Search code examples
pythonxgboostshap

Shap summary plots for XGBoost with categorical data inputs


XGBoost supports inputting features as categories directly, which is very useful when there are a lot of categorical variables. This doesn't seem to be compatible with Shap:

import pandas as pd
import xgboost
import shap

# Test data
test_data = pd.DataFrame({'target':[23,42,58,29,28],
                      'feature_1' : [38, 83, 38, 28, 57],
                      'feature_2' : ['A', 'B', 'A', 'C','A']})
test_data['feature_2'] = test_data['feature_2'].astype('category')

# Fit xgboost
model = xgboost.XGBRegressor(enable_categorical=True,
                                       tree_method='hist')
model.fit(test_data.drop('target', axis=1), test_data['target'] )

# Explain with Shap
explainer = shap.TreeExplainer(model)
shap_values = explainer.shap_values(test_data)

Throws an error: ValueError: DataFrame.dtypes for data must be int, float, bool or category.

Is it possible to use Shap in this situation?

- _Provided records_:

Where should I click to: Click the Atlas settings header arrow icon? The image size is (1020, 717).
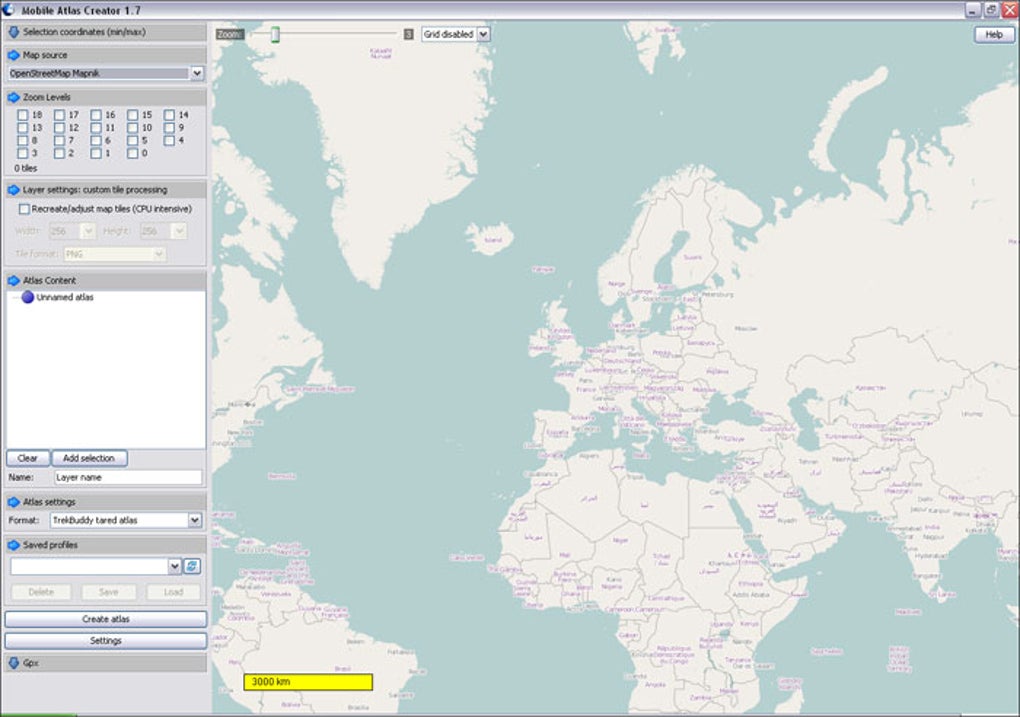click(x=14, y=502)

* * *

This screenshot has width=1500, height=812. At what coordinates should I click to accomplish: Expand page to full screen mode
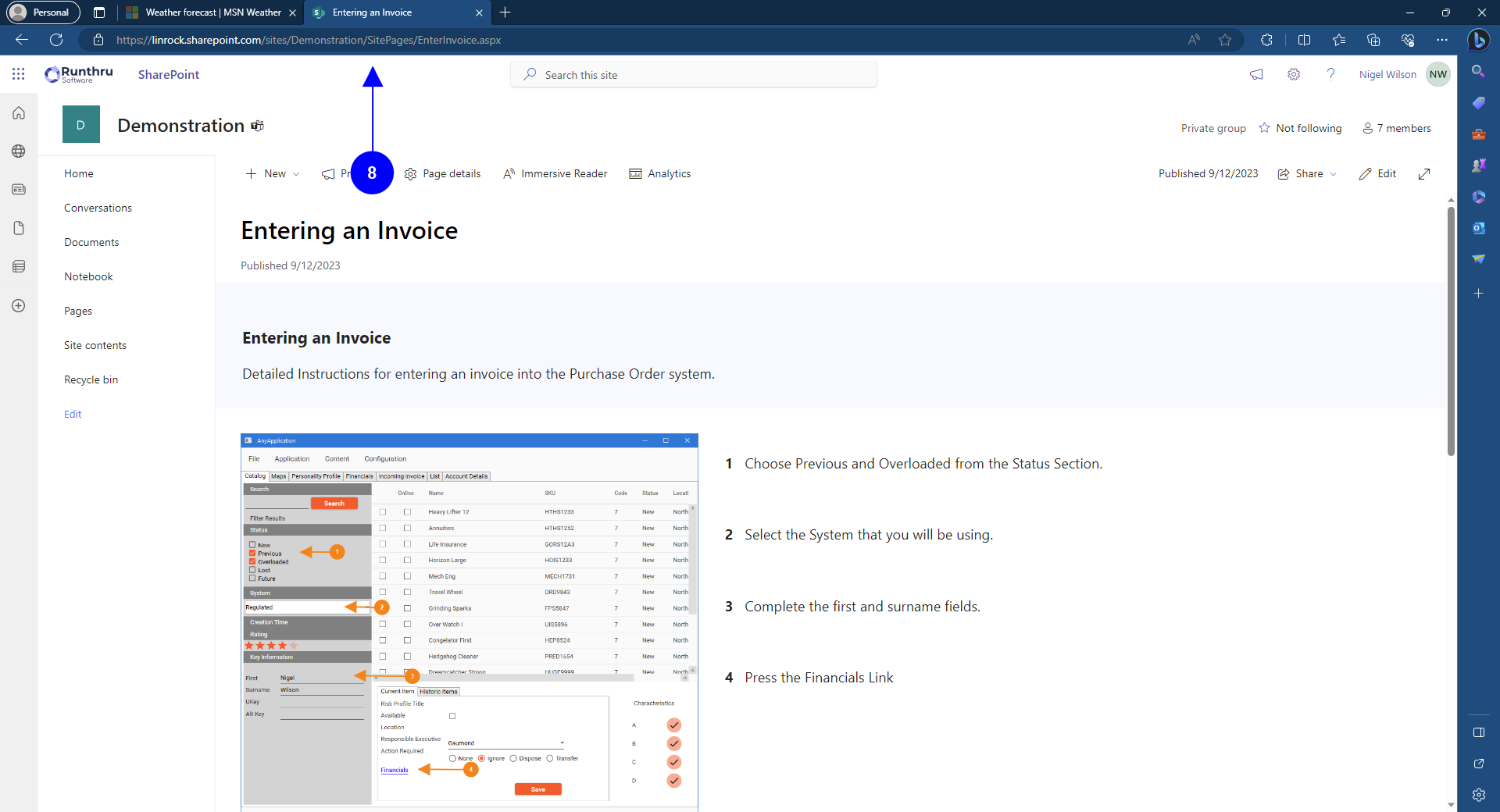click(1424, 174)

- _Job 1_: List every data type that the error message in the XGBoost thread names as allowed for DataFrame.dtypes.
- _Job 2_: In the XGBoost thread, what value is given for tree_method when the regressor is created?
The listing plays no part in what is asked here.

- _Expected answer 1_: int, float, bool, category

- _Expected answer 2_: 'hist'